Opus 13
Effect of deformation rate on microstructure and mechanical properties of metals subjected to large cold plastic deformation under high pressures
The aim of this project is to study the influence of deformation rate on the microstructure and mechanical properties of metals subjected to high cold plastic deformation under high pressures. In the era of constantly increasing industrial competition, production processes are being intensified (it is necessary to increase the production rate) and, at the same time, more and more stringent requirements are being set, leading to the creation of new materials with strictly defined mechanical properties. Intensification of plastic forming processes as well as the search for new, unconventional methods of volumetric forming necessitate the use of very high strain rates and conducting plastic deformation in a dynamic manner. To fully control the plastic deformation process under dynamic loading, it is necessary to analyze the effect of strain rate on the mechanics of plastic flow (plasticizing stress, strain inhomogeneity, etc.). It is generally known that the stress of a material increases with increasing strain rate, and this tendency is an inherent characteristic of the workpiece material. Hence, the behavior of materials during dynamic loading is variable depending on the material under study and in particular on its crystallographic structure.

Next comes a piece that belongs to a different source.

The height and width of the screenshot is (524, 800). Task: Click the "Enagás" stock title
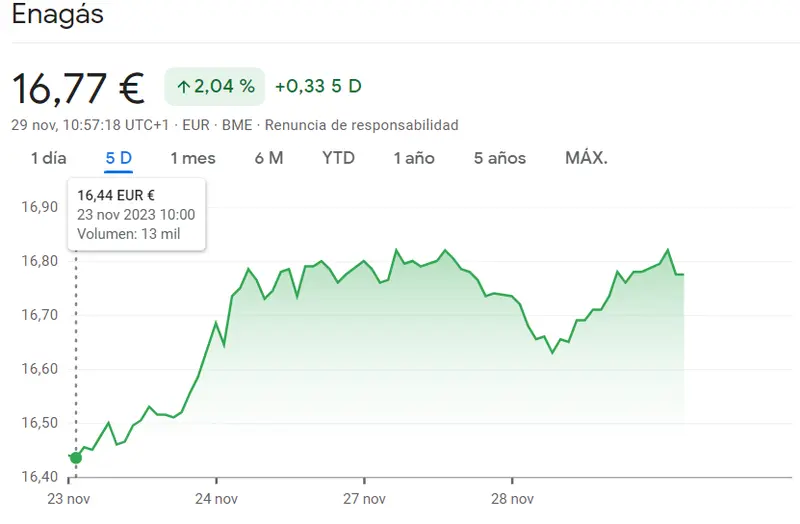tap(57, 15)
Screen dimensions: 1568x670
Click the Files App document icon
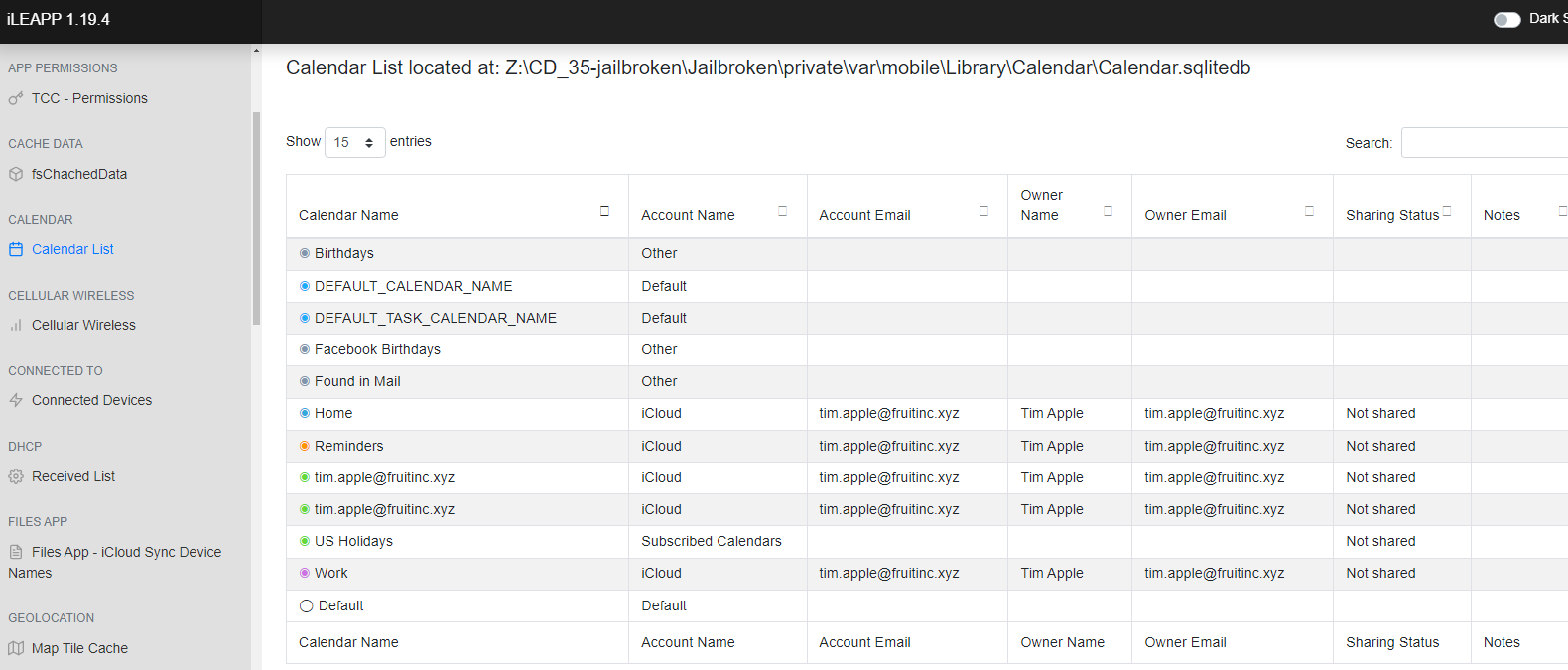16,552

The authors of this project use unconventional volumetric shaping methods, which are large plastic deformation SPD processes, such as hydrostatic HE extrusion and squeezing through an equiaxial angular channel ECAP as tools to investigate the influence of deformation rates on mechanical and microstructural properties of selected metals. Commonly described in the literature, such tests are performed in standard tensile or compression tests of materials in the initial or deformed state in a wide range of deformation rates. The effects of rate of plastic deformation on strengthening are then determined from the characteristics recorded during these processes and the microstructural properties are studied after the deformation process has taken place, e.g. by analysis of sample fractures or material texture. In particular, the results of these studies are negatively affected by adiabatic heating effects during dynamic testing at high strain rates. In the present study, the plastic deformation rate is realized in real high plastic deformation ECAP and HE processes and the strengthening tests are conducted by static tensile testing at standard rates on previously deformed materials with strongly limited adiabatic heating (intensive product cooling in both ECAP and HE processes).
The proposed research is novel and allows to obtain more reliable data on the influence of deformation rate on the microstructure of selected metals, i.e. its morphology, degree of deformation, grain size distribution during actual large plastic deformation processes and the resulting final mechanical properties. In the current project, the effect of deformation rate on the microstructure and mechanical properties of metals with three crystallographic structures, FCC (copper – Cu), BCC (iron – Fe α) and HCP (zinc – Zn) will be investigated in order to capture the differences in their sensitivity to plastic deformation rate and to verify the mechanisms responsible for these differences.